Stored records
——

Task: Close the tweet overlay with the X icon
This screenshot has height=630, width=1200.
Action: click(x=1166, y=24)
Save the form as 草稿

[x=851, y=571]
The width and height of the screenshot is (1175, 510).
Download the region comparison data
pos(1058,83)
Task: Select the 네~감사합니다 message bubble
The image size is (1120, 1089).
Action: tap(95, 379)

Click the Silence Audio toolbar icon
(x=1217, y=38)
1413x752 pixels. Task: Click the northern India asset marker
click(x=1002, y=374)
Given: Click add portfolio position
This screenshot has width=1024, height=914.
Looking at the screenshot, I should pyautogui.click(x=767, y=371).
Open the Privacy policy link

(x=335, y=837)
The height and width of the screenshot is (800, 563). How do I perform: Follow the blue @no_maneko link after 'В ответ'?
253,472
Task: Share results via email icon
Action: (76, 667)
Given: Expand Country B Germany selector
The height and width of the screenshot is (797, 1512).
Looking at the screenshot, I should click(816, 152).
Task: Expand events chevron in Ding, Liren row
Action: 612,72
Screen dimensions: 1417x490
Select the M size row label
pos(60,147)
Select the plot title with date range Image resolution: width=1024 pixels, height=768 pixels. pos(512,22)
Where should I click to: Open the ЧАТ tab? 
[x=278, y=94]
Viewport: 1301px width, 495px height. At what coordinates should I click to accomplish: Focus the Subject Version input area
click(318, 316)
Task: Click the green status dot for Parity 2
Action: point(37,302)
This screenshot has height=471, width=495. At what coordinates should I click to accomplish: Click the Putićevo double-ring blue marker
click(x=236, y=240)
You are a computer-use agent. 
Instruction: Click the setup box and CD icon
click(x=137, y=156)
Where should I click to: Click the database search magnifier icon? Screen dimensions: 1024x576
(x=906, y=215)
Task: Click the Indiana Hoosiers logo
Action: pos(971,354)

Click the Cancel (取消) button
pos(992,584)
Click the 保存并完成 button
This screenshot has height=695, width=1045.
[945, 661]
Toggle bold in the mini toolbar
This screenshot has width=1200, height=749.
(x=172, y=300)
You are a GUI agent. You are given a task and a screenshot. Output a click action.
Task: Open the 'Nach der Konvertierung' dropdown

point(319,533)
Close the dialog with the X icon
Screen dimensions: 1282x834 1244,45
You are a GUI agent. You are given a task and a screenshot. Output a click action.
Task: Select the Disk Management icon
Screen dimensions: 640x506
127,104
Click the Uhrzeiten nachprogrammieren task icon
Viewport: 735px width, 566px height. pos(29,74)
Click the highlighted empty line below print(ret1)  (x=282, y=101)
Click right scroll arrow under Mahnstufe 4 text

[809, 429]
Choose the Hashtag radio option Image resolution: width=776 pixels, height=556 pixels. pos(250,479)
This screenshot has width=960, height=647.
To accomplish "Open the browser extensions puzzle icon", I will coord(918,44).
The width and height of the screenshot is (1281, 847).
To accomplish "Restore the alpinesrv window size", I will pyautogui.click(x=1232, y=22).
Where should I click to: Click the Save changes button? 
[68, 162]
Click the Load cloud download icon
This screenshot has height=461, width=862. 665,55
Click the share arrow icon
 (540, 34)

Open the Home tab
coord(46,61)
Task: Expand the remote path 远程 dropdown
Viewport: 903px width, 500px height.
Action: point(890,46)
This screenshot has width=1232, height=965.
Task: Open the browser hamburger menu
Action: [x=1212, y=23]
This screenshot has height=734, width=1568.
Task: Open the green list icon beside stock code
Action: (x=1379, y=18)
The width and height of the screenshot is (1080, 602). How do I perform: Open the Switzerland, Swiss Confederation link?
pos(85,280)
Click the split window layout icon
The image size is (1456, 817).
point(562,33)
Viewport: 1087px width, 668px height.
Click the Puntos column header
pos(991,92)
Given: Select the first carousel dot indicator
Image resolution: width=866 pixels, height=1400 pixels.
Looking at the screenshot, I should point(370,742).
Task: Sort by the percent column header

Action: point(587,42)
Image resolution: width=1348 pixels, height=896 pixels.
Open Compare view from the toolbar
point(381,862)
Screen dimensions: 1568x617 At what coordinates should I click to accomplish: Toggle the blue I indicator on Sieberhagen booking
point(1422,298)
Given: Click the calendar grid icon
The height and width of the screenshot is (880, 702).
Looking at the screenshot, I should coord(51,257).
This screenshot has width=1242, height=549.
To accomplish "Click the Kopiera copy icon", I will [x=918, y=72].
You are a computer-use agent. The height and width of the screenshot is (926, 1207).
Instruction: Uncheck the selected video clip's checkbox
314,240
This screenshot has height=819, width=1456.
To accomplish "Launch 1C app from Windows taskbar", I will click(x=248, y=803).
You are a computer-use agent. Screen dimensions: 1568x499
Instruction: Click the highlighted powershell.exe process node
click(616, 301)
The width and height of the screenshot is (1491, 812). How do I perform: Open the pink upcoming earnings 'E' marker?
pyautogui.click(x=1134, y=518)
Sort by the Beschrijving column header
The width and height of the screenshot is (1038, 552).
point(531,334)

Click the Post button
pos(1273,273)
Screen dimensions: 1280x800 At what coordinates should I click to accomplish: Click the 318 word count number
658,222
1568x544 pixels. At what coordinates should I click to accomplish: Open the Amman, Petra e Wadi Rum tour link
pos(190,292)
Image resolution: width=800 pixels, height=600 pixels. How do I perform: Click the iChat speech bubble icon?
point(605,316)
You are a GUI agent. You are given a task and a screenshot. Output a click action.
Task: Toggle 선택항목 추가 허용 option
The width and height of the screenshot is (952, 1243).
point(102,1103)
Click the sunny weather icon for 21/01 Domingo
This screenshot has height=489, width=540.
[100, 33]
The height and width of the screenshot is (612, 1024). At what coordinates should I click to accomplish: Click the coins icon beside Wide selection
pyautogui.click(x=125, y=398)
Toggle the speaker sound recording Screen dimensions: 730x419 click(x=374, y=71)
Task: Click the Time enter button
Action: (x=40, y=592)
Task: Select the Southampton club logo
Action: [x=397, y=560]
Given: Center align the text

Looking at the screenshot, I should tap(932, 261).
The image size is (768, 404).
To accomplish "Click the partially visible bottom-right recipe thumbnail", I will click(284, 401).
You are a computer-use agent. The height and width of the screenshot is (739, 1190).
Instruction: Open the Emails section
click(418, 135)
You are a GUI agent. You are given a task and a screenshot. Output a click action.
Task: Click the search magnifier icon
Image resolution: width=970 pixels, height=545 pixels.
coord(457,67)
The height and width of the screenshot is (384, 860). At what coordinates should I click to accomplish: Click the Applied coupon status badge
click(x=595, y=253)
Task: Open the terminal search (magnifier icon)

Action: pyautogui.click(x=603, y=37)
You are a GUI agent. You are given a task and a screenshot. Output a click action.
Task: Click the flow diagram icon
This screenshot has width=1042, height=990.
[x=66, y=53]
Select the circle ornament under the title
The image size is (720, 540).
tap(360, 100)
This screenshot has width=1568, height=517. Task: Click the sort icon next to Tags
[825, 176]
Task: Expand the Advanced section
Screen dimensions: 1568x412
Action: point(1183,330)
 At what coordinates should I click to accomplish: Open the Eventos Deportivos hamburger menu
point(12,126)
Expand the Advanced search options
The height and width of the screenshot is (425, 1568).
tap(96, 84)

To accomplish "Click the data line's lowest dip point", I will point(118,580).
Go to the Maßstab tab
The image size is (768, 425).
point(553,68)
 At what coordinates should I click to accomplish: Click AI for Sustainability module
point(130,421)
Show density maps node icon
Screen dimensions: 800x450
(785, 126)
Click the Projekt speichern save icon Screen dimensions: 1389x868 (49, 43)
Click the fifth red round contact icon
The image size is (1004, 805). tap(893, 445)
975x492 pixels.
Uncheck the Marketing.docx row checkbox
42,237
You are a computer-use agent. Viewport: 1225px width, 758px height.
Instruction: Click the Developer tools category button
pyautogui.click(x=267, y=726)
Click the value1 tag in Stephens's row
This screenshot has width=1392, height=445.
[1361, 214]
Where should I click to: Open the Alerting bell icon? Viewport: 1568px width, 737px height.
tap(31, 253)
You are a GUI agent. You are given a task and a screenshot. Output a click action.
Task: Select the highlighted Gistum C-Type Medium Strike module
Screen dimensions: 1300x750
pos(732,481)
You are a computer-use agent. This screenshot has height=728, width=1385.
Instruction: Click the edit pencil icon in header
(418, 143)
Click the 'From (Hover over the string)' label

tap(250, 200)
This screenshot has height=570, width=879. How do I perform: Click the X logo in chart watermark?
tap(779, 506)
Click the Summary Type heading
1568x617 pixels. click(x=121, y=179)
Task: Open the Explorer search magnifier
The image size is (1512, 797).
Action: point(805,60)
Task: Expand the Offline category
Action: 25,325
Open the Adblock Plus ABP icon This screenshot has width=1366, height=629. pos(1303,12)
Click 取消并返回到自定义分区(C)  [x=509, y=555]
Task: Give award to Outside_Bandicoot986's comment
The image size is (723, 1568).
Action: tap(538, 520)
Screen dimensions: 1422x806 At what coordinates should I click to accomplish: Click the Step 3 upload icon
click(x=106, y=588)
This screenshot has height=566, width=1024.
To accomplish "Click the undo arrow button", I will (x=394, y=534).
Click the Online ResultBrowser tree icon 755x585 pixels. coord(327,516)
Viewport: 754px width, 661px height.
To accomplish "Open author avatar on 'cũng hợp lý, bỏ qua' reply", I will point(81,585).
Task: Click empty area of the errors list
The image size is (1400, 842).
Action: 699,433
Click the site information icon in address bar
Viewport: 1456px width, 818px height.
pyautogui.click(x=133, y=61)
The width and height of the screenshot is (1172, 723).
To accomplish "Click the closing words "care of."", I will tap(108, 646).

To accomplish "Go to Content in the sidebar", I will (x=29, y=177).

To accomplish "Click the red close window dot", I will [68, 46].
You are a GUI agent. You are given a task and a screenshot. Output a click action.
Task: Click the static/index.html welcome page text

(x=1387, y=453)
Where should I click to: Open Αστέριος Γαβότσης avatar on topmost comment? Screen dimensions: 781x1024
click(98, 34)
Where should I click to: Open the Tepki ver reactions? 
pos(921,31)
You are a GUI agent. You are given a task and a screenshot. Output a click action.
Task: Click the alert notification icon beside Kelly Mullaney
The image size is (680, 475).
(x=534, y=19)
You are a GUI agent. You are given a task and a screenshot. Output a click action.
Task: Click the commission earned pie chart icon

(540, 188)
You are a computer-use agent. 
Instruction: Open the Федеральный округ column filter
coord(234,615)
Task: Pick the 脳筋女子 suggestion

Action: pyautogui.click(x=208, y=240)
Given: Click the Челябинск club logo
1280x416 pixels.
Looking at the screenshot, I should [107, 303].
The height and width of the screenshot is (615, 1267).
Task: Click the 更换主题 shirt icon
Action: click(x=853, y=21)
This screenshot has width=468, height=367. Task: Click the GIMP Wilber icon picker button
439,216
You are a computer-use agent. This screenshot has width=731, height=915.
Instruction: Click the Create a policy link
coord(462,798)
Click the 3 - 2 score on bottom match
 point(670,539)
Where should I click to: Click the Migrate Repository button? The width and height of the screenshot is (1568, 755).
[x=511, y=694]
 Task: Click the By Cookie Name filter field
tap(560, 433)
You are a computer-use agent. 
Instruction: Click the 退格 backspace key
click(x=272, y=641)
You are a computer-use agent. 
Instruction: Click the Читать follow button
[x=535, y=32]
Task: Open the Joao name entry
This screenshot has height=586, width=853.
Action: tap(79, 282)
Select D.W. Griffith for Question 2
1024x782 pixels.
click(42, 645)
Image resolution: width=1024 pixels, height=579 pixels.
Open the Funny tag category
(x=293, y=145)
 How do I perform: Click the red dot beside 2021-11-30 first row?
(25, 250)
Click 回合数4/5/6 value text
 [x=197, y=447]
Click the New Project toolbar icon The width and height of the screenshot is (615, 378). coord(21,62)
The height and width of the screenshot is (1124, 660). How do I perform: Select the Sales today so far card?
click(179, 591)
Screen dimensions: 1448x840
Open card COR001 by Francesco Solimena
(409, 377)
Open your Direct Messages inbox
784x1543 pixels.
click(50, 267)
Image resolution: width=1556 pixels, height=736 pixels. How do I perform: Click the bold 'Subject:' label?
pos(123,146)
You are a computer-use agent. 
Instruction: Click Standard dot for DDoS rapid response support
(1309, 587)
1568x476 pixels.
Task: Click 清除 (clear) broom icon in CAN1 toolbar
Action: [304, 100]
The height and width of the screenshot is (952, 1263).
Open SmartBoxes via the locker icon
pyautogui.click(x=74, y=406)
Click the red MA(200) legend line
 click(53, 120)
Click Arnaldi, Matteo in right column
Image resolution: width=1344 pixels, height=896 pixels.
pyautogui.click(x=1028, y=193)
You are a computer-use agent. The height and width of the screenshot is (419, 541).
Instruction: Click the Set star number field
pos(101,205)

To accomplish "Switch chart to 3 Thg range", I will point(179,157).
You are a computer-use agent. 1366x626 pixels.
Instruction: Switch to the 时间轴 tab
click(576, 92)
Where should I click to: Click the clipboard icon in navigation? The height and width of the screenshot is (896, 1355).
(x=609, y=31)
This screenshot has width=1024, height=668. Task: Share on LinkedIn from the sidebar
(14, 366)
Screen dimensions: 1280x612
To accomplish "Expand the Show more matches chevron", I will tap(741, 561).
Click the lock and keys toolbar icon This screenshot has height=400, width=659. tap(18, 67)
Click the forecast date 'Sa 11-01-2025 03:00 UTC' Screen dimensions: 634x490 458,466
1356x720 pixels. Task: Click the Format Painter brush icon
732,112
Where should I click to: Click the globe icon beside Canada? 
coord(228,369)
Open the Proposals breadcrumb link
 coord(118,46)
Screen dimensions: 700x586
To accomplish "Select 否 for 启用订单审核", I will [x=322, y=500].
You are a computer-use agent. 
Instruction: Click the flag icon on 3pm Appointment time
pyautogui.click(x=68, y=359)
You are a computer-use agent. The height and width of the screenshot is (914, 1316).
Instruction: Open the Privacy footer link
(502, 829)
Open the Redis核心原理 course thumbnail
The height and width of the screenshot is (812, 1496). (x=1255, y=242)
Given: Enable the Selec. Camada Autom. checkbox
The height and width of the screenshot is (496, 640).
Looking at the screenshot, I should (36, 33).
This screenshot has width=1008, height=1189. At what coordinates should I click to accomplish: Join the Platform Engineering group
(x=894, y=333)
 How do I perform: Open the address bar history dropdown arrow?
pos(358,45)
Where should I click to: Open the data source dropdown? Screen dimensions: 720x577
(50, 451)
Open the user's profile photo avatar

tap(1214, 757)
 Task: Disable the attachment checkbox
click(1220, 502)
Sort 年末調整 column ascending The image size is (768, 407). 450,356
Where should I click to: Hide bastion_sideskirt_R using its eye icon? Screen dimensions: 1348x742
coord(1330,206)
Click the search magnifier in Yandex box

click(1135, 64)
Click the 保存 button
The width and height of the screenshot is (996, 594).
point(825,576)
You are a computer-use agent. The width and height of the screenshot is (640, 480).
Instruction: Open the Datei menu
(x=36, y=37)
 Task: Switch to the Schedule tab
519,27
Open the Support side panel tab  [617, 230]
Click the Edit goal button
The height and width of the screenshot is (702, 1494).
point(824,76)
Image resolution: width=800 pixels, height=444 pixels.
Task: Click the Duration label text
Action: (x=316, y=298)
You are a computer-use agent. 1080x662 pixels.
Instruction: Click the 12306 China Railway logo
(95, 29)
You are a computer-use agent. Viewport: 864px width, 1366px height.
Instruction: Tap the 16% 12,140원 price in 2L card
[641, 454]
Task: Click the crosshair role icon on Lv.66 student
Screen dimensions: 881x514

——

**Exercise brief:** Number of lines above holding "range"? Give that number alone.

**Answer to the problem:** 2